# P220R seems to be shooting to the left



## 2rastas (Aug 31, 2011)

Hello all,
I have a new P220R that I've been breaking in. It seems to be consistantly printing around 3 inches to the left at about 50 feet. It has the Sig nite sights (non adjustable). Is there any way to adjust this?

Thanks in advance for any help.


----------



## andyman31 (Aug 31, 2011)

Kentucky windage?! I remember my dads old .243, the first gun I hunted with. I still don't think that gun has been sighted in. Aim down and to the right at a hundred yards, you should be good!


----------



## VAMarine (Dec 25, 2008)

the sights are drift adjustable, before you start meddling with the sights....you need to fire the pistol from a rest and make sure it's the gun and not you. 9/10 posts here regarding shots not going where they need to go is "the gun shoots to the left" and 9/10 it's not the gun.

Check out this Guns & Ammo article to learn how to bench your gun.

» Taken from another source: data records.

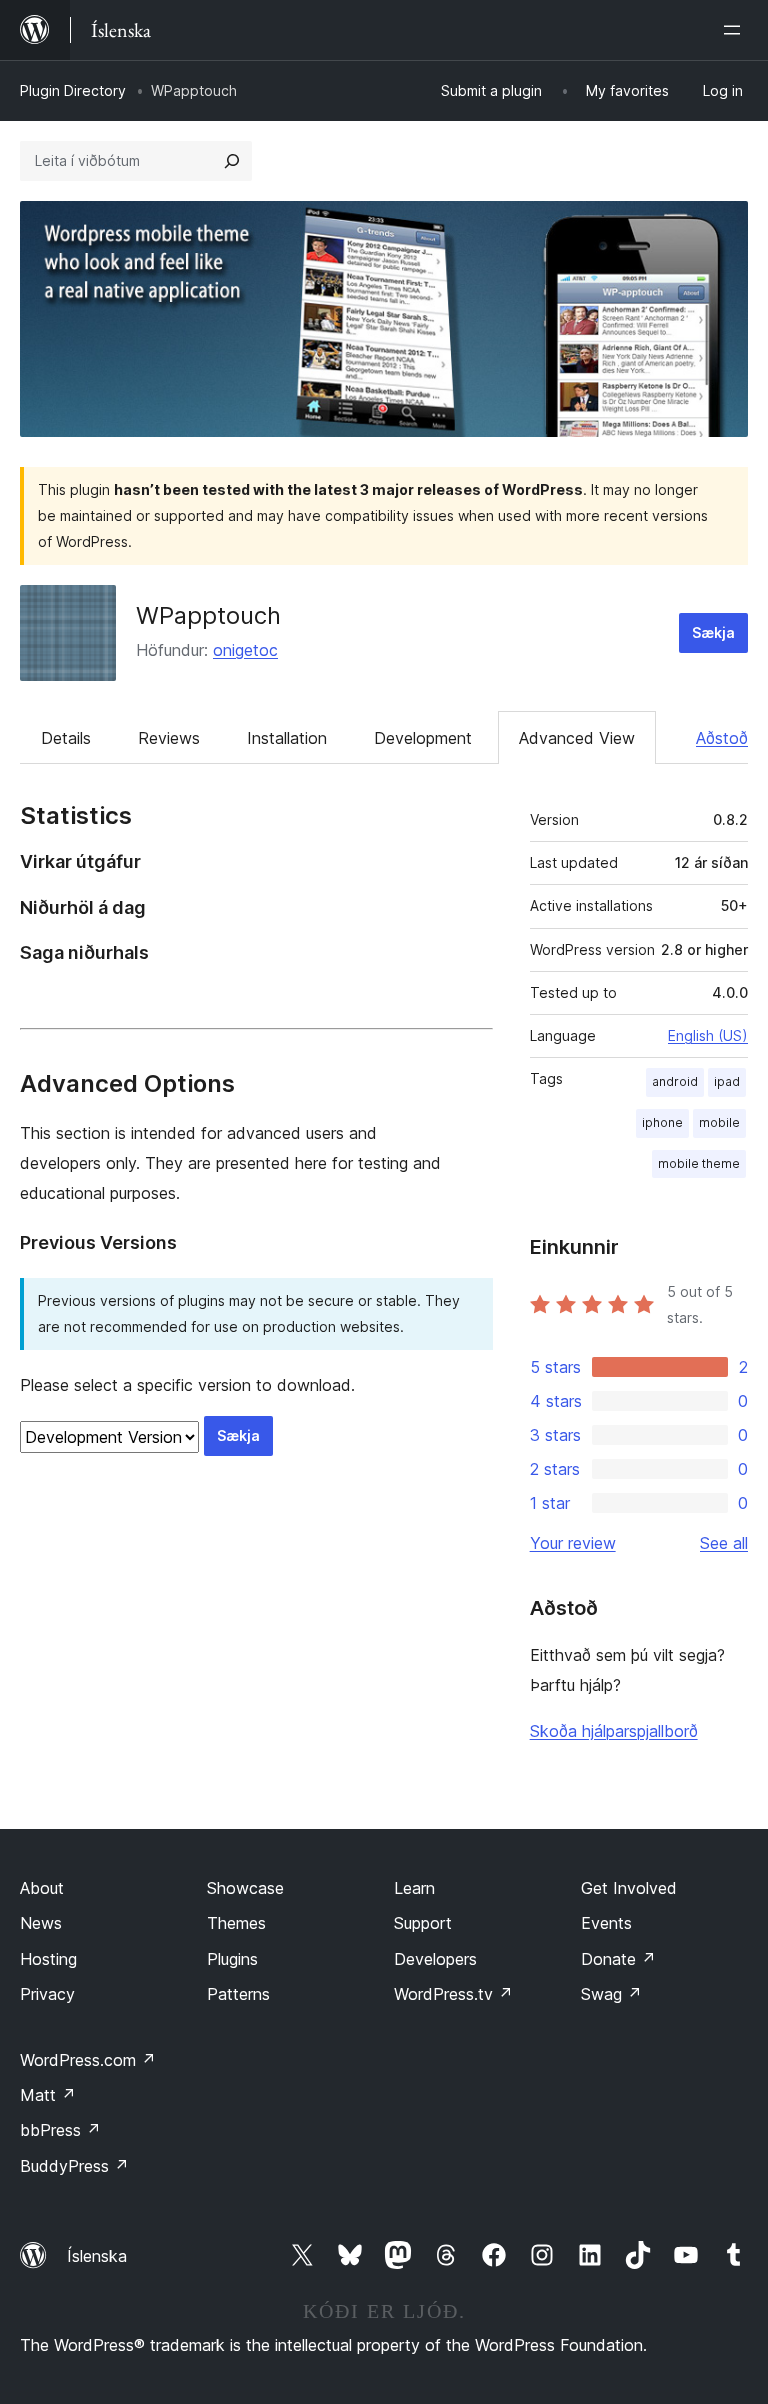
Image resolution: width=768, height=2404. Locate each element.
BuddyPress (74, 2166)
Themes (236, 1923)
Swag (611, 1994)
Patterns (238, 1994)
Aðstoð (722, 738)
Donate (618, 1959)
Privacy (47, 1994)
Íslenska (97, 2256)
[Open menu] (736, 30)
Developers (435, 1959)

How To Benchrest Your Handgun | Handguns | Guns & Ammo


----------



## 2rastas (Aug 31, 2011)

Thanks guys for the fast input.

And VAMARINE....definately some very good advice. I'll do just as you said next time at the range and see how that goes. I also think I'll have another shooter give it a try and just see how that prints as well.

Thanks again guys.


----------